Don’t put up with poor sleep

  • Basic techniques can often improve your sleep. If tips like these don’t work, speak to your GP. It may be that you have an underlying health issue.If you have insomnia for more than a couple of weeks, or often feel so sleepy you could drop off during the day, it’s worth speaking to the doctor as sleep disorders can increase our risk of developing depression, heart disease or stroke.

“We’re delighted to continue to work with Tempur to highlight the importance of good sleep in preventing mental health problems” says Chris O’Sullivan, sleep expert at the Mental Health Foundation.

“Improving the quality of our sleep is one of the easiest ways to improve our mental health; when we sleep well, we are able to meet challenge head on, focus on work, and have the time and energy to devote to our relationships and our interests.

“Right now, in the middle of a global pandemic, we are likely to be more worried or anxious than ever. That’s certainly having an impact on our sleep. We may also worry about our breathing, and any small symptoms that seem to match those of Covid-19.

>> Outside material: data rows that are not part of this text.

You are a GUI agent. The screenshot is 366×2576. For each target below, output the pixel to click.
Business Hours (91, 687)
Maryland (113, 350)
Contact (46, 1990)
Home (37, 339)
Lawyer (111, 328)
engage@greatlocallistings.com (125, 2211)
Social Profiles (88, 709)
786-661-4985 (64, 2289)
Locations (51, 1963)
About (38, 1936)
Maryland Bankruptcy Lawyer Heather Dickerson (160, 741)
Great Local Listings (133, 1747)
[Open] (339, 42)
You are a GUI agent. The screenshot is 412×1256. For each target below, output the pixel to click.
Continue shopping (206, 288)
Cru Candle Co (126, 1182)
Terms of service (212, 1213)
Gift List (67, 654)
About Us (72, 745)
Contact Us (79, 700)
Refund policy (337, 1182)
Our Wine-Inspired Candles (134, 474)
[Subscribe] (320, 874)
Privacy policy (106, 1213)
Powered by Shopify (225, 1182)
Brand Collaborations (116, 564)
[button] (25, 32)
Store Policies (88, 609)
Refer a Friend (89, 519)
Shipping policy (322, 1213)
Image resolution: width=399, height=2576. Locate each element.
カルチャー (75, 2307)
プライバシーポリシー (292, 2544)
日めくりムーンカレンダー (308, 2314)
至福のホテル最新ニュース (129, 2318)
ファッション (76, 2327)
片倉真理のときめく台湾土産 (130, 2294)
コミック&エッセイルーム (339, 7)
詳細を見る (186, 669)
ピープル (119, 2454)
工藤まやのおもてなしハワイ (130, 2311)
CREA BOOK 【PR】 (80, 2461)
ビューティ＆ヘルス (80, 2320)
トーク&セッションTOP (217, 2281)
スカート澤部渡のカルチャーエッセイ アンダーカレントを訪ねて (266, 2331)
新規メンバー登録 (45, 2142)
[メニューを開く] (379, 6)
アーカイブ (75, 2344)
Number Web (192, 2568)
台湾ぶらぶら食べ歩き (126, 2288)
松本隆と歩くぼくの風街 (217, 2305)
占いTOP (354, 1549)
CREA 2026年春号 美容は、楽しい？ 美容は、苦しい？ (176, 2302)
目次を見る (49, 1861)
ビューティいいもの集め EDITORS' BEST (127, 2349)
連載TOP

“Improving sleep is still a brilliant way to look after our mental health and if you can prioritise it, it will help. If you are finding sleep hard, that’s OK – it’s understandable. Be kind to yourself, and do what you can.”

Tempur will be making a sizable donation to long term charity partner, the Mental Health Foundation, in support of the charity’s Mental Health Awareness Week campaign, bringing total donations over the past two years to just shy of £10,000.